▸ **Exercise brief**: Across the following data, state how many lines include the word "folder". Provide the number alone.

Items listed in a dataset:
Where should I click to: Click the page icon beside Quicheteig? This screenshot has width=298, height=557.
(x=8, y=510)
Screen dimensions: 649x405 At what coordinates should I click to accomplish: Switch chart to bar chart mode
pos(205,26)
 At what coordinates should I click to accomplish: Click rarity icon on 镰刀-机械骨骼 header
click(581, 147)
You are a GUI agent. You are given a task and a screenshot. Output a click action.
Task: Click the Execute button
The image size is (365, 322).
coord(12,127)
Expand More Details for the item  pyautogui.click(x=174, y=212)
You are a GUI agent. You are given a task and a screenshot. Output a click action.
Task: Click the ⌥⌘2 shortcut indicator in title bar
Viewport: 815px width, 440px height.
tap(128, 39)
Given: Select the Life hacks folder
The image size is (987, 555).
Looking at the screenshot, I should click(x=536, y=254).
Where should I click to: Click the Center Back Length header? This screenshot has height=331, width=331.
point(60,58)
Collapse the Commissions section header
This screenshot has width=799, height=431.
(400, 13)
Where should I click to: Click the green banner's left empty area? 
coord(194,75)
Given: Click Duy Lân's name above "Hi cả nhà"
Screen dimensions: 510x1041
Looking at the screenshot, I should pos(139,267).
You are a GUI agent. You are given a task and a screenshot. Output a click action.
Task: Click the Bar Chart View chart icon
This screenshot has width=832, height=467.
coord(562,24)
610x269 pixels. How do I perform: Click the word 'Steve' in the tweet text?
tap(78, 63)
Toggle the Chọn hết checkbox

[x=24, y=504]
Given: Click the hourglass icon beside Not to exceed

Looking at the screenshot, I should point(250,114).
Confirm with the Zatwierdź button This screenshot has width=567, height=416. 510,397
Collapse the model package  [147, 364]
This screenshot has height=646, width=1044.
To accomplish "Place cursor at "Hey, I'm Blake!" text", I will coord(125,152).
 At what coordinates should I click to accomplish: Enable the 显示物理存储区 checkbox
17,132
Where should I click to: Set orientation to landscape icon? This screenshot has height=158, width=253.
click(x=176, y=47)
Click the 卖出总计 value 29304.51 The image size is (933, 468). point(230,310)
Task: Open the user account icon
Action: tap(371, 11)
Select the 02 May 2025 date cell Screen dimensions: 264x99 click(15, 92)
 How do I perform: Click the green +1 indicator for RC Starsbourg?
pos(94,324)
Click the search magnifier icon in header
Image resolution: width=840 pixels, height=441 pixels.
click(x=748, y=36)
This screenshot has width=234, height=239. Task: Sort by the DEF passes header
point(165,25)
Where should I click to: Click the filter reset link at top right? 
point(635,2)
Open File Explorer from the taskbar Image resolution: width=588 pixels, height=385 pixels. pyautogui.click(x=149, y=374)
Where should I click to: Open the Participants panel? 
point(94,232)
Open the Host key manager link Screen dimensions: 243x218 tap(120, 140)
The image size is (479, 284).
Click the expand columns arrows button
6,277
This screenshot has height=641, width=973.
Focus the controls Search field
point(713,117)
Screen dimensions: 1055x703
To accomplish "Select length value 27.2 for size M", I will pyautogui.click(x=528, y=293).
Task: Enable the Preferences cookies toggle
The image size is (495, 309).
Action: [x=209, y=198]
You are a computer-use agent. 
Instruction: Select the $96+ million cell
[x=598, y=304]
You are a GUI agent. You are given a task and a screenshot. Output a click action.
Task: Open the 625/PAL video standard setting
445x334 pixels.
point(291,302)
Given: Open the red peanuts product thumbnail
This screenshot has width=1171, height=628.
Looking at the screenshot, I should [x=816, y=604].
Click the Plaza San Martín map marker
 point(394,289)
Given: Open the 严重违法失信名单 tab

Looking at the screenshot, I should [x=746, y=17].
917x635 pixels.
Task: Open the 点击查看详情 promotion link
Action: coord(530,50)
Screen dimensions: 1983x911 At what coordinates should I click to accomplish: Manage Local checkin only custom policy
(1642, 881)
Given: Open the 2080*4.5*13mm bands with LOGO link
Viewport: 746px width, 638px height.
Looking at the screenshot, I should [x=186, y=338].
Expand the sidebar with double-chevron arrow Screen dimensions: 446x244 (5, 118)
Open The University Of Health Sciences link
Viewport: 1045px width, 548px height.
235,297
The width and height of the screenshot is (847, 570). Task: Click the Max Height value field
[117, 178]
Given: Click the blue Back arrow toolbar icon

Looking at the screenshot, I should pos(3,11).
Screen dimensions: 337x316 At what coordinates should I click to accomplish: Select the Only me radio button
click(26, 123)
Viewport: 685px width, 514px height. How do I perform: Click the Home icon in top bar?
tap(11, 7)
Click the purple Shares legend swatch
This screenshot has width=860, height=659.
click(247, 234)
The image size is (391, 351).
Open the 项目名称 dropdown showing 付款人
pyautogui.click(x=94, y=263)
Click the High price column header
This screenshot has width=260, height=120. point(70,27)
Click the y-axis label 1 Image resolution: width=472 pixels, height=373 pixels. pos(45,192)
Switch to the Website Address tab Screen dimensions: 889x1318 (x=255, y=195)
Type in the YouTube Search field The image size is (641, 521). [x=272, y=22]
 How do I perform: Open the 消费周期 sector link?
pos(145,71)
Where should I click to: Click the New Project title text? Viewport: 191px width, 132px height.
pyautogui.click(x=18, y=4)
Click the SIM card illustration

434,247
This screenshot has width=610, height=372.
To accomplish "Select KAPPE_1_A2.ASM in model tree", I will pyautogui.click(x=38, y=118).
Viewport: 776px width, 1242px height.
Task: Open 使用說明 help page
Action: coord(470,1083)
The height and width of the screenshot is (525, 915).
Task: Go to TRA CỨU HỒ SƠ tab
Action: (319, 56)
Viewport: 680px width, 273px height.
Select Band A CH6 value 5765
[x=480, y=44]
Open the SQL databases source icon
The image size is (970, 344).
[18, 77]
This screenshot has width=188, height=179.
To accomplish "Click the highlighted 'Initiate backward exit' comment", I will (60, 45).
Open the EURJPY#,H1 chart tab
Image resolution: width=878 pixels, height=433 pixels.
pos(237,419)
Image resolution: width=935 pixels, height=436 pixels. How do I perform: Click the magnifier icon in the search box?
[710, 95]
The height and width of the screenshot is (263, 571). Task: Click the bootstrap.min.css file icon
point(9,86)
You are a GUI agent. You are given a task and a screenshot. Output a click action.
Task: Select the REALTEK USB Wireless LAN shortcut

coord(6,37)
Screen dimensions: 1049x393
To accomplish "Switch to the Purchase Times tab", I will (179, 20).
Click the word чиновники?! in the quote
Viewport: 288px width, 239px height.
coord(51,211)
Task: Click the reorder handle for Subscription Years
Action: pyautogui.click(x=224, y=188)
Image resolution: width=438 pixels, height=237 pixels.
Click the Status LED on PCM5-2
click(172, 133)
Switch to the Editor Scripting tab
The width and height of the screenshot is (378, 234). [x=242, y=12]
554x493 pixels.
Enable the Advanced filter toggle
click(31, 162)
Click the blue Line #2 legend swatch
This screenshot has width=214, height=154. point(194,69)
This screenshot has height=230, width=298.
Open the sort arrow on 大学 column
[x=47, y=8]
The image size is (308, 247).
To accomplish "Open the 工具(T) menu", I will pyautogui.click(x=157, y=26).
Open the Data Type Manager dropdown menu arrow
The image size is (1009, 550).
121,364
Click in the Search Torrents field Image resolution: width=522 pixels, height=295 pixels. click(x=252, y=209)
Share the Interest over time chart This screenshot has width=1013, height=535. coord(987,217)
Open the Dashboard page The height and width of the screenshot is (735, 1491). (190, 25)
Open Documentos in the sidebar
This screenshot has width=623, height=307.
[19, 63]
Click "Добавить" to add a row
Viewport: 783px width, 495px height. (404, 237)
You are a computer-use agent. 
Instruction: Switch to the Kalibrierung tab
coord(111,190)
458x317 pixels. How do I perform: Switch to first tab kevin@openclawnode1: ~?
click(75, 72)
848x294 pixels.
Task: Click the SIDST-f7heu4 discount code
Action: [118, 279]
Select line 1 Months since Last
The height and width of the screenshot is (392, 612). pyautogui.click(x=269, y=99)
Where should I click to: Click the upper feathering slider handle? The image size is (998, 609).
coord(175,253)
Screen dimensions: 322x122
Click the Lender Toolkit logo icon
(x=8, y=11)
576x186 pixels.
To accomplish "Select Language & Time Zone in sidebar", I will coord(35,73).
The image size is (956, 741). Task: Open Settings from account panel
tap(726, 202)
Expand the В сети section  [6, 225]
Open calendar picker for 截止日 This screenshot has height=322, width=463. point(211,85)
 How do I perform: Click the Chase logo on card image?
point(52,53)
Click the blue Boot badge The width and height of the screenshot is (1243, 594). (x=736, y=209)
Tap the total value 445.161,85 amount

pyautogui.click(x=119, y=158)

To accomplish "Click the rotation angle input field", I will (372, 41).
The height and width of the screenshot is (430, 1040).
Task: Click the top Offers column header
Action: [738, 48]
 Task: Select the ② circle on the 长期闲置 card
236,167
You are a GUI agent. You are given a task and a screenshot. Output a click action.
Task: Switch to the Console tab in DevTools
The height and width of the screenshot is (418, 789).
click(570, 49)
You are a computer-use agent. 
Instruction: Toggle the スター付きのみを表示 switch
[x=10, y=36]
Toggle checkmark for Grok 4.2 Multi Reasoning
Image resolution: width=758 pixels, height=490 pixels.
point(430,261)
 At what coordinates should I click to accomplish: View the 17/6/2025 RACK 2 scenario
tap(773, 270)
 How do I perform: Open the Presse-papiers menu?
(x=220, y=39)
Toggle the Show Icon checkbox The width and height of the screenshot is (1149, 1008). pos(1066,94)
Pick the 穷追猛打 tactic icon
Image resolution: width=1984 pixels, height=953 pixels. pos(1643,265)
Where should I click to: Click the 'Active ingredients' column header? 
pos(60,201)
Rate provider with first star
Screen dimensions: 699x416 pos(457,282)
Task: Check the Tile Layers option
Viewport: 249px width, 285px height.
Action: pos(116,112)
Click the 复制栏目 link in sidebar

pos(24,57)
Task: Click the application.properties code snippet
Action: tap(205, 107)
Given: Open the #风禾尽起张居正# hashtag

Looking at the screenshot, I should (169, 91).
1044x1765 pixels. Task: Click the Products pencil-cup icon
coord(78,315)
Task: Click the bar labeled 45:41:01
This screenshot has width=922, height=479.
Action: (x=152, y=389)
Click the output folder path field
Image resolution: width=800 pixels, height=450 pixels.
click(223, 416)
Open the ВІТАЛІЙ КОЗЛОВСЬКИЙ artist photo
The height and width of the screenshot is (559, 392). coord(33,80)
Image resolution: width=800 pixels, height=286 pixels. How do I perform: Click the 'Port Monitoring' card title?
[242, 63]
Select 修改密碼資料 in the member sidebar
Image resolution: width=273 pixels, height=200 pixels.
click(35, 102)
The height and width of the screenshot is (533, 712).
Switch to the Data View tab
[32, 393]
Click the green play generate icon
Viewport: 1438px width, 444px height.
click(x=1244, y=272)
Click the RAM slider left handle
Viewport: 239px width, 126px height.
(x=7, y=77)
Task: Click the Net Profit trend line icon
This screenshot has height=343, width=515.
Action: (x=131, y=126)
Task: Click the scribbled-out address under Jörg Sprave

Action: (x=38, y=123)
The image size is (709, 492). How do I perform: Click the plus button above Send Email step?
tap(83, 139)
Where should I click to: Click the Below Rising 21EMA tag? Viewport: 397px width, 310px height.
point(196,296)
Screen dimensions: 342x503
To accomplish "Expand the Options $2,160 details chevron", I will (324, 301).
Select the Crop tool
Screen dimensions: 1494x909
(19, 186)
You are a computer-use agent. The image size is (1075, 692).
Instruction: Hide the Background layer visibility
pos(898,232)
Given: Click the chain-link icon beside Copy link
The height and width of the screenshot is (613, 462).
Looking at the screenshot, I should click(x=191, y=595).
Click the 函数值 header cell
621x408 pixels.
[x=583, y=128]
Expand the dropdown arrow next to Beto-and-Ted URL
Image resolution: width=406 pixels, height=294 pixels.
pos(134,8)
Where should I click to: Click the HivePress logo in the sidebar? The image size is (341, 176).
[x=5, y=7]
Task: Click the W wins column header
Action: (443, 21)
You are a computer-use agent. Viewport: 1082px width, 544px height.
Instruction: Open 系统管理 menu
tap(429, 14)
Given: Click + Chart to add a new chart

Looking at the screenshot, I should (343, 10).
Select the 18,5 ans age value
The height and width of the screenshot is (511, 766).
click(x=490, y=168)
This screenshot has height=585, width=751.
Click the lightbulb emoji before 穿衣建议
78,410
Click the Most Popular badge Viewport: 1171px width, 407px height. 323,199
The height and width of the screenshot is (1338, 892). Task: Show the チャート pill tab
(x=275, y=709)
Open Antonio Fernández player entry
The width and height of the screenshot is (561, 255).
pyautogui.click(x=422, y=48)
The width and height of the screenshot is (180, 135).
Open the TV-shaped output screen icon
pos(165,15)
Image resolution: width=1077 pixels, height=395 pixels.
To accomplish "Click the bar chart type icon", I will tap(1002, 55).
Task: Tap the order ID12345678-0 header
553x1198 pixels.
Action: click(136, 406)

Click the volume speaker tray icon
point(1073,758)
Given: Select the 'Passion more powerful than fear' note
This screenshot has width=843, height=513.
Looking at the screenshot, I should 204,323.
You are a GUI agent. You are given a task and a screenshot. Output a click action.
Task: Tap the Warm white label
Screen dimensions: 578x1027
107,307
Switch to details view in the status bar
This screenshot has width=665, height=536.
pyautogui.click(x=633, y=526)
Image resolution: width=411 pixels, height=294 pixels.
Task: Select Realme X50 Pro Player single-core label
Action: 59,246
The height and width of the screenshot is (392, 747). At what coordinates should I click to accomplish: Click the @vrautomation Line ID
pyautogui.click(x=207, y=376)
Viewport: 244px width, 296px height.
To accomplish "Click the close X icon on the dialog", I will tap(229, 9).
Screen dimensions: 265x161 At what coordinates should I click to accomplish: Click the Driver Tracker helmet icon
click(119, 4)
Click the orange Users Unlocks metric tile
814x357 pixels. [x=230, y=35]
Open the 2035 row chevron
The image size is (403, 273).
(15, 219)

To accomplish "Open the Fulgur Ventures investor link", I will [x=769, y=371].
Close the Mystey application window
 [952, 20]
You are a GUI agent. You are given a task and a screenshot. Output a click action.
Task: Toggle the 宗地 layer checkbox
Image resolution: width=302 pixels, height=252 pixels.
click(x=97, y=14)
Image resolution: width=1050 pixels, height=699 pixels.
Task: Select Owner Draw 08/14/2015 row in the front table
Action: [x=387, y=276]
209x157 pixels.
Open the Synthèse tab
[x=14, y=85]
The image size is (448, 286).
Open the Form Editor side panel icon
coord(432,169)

▸ **Answer to this problem**: 2